▶ [Recorded data]
--*--

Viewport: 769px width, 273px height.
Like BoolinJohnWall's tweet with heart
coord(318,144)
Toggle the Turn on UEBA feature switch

--*--

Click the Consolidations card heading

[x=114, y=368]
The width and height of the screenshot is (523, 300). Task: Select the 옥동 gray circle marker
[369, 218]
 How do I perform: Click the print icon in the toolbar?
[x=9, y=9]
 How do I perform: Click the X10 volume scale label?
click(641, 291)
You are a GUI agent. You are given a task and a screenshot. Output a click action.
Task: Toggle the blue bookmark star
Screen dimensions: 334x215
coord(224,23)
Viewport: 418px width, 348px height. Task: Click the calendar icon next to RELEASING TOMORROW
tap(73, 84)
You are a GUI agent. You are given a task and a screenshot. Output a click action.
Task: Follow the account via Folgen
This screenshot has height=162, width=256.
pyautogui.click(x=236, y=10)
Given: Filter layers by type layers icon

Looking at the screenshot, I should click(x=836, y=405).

--*--

▶ [Instructions for the task] Lay out the items from the line with "Click the Consolidations card heading" up to and including the line with "Looking at the" as a numbered list, leaving out blank lines.

▶ [Written response]
1. Click the Consolidations card heading
2. [x=114, y=368]
3. The width and height of the screenshot is (523, 300). Task: Select the 옥동 gray circle marker
4. [369, 218]
5.  How do I perform: Click the print icon in the toolbar?
6. [x=9, y=9]
7.  How do I perform: Click the X10 volume scale label?
8. click(641, 291)
9. You are a GUI agent. You are given a task and a screenshot. Output a click action.
10. Task: Toggle the blue bookmark star
11. Screen dimensions: 334x215
12. coord(224,23)
13. Viewport: 418px width, 348px height. Task: Click the calendar icon next to RELEASING TOMORROW
14. tap(73, 84)
15. You are a GUI agent. You are given a task and a screenshot. Output a click action.
16. Task: Follow the account via Folgen
17. This screenshot has height=162, width=256.
18. pyautogui.click(x=236, y=10)
19. Given: Filter layers by type layers icon
20. Looking at the screenshot, I should click(x=836, y=405).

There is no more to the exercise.